In his opinion piece ‘Civil right to objectify women’ (July 27) on the proposed reform to obscenity laws, Kevin Aquilina seems to erroneously imply that the primary purpose of the legislation is to lay the foundations for an international porn film industry in Malta for commercial reasons and at the expense of women’s dignity.

Let me start by clearly declaring that the intention behind Bill 113 was not the legalisation of pornography for economical gain or the debasement of the female sex. Rather, it is to do away with an archaic and vague obscenity law regime, which can, and indeed already has, threatened to put artists behind bars or subject them to other forms of criminal punishment.

Bold steps were already taken in 2012, when the government liberated theatre and film from the censor’s grasp in favour of classification, but those reforms did not take into account other artistic mediums and the fact that censorship could still be applied by subjecting theatre and film to criminal law post-publication.

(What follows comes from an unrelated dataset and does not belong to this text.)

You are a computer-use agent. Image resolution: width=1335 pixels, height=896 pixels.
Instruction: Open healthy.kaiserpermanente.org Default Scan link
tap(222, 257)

Admittedly, legislation on sexuality and religion was bound to be controversial. Regretfully, however, sensationalist and alarmist tendencies have unjustifiably tried to shift the focus of this reform on to sex shops and porn TV. Of course, these tendencies are baseless. The article titled ‘Sex shops unlikely to proliferate’ (the Times of Malta, July 13) already discredited the notion of any such sex shops flourishing in the digital age and another article published elsewhere quoted the Broadcasting Authority saying that absolutely nothing will change from the present regulatory scenario insofar as TV is concerned once Bill 113 is approved by Parliament.

Why shouldn’t art explore the darker sides of humanity, warts and all?

Indeed, it does not make sense and it is unfair to try and drag Bill 113 into a debate on the merits or demerits of pornography.

Instead, I would like to explain why we proposed this reform, its importance and why it has been received so favourably by the artistic community and other sectors of the population.

Firstly, the recognition that moral principles are not static but change with time. If this were not so, then surely women should still be told how they should dress and what their societal role(s) should be. Surely, men exploited women more when they were less free. The law, as a living instrument, must reflect such changes.

Secondly, the basic principle that no person should face criminal punishment over subjective evaluations on what may be deemed “obscene” or what may have a “tendency to corrupt”. Rather, the purpose of criminal law should be, wherever possible, to impose punishment after forensic and objective proof of harm that is beyond all reasonable doubt.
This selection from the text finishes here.